NVIDIA Ships NemoClaw to Lock Down OpenClaw After Critical Vulnerabilities

NVIDIA Ships NemoClaw to Lock Down OpenClaw After Critical Vulnerabilities

NVIDIA has released NemoClaw, an open-source security stack for the OpenClaw multi-agent AI platform, addressing a wave of critical vulnerabilities that exposed thousands of internet-connected instances to remote code execution attacks. The announcement came at GTC 2026 in San Jose, where CEO Jensen Huang called OpenClaw "revolutionary" and urged every company to adopt an OpenClaw strategy.

The Security Problem NVIDIA Is Solving

OpenClaw, originally known as Clawdbot or Moltbot, gained massive traction with over 180,000 GitHub stars as an open-source platform enabling autonomous AI agents to control files, terminals, browsers, and messaging apps. But its rapid adoption outpaced security. Researchers documented multiple severe vulnerabilities:

• CVE-2026-25253: A one-click remote code execution flaw via WebSocket hijacking, rated 8.8 on the CVSS severity scale
• CVE-2026-24763: Command injection allowing remote execution
• CVE-2026-26322: Server-side request forgery for internal system access
• CVE-2026-30741: Prompt injection leading to code execution

By February 2026, over 40,000 to 135,000 internet-exposed OpenClaw instances were detected, with 35-63% vulnerable to remote code execution. Many leaked API keys, credentials, and chat histories. The ClawHub plugin marketplace contained 341 to 900+ malicious or flawed "skills," including the "ClawHavoc" campaign that stole user credentials.

What NemoClaw Actually Does

NemoClaw wraps OpenClaw with the new OpenShell runtime, providing enterprise-grade security through three core mechanisms:

Isolated Sandboxes: Agents run in contained environments at the process level, preventing unauthorized access beyond permitted boundaries. This directly addresses the RCE vulnerabilities that plagued the original platform.

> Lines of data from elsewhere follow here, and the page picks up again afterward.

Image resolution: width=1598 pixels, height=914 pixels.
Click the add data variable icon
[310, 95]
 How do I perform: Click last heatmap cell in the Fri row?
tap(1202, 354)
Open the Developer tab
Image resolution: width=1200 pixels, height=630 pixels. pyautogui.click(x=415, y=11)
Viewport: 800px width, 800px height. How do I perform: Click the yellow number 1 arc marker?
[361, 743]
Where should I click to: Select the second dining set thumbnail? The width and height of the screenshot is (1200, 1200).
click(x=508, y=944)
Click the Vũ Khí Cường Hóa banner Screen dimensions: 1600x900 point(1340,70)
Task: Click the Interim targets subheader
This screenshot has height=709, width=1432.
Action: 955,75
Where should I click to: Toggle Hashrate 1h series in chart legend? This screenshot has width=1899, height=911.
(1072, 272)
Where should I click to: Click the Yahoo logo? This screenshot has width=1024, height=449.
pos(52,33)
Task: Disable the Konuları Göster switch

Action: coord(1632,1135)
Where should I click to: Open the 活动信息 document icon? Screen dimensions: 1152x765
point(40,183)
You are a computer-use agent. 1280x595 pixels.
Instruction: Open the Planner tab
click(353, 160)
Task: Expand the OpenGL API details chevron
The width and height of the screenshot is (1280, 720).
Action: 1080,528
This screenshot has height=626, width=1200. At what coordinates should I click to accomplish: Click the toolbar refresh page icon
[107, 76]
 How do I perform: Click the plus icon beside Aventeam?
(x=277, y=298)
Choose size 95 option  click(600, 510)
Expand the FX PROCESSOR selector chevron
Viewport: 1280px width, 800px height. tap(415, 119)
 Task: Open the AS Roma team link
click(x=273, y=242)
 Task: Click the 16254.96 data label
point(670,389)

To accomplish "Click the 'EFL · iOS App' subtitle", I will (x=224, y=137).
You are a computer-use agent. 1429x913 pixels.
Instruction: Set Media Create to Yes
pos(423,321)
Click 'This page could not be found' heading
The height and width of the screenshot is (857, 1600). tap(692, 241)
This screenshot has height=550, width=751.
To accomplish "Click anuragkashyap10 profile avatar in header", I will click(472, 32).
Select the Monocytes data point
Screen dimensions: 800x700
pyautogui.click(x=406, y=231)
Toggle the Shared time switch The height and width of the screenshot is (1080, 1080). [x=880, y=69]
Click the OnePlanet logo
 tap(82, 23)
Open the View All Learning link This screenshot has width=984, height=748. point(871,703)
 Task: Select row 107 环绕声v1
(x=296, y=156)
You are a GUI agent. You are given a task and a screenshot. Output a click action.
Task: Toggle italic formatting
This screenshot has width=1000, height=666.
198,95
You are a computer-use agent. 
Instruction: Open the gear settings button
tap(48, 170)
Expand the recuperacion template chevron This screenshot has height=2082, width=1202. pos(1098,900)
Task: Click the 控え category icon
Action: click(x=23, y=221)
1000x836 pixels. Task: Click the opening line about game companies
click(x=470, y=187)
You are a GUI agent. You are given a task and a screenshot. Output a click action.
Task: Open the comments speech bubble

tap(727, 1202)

Policy-Based Enforcement: YAML-defined policies control file access, network connections, tool calls, and data handling with deny-by-default permissions. Enterprises can filter per-endpoint and update policies live without modifying agent code.

Privacy Protections: Sensitive data remains local via anonymized prompts to cloud services; credentials inject at runtime as environment variables rather than stored in sandboxes.

Hardware Pairing and Enterprise Availability

NemoClaw installs via a single command, pulling the OpenShell runtime and Nemotron models from NVIDIA's Agent Toolkit. It runs on GeForce RTX PCs, DGX Spark ($3,999, available now through ASUS and Dell), and DGX Station for larger deployments. The DGX Spark serves as what NVIDIA calls a "desktop data center" for building and validating agents before cloud deployment.

The stack remains early-stage—alpha-like, according to documentation—but signals NVIDIA's commitment to securing the multi-agent workflow trend that dominated enterprise AI adoption in early 2026. Gartner predicted 40% of enterprise applications would incorporate task-specific AI agents by year's end, with multi-agent orchestration becoming standard for complex workflows.

Cisco partnered with NVIDIA on AI Defense integration for extended verification and boundary enforcement. The NemoClaw release includes "build-a-claw" sessions at GTC and beta resources for developers ready to deploy autonomous agents in production environments.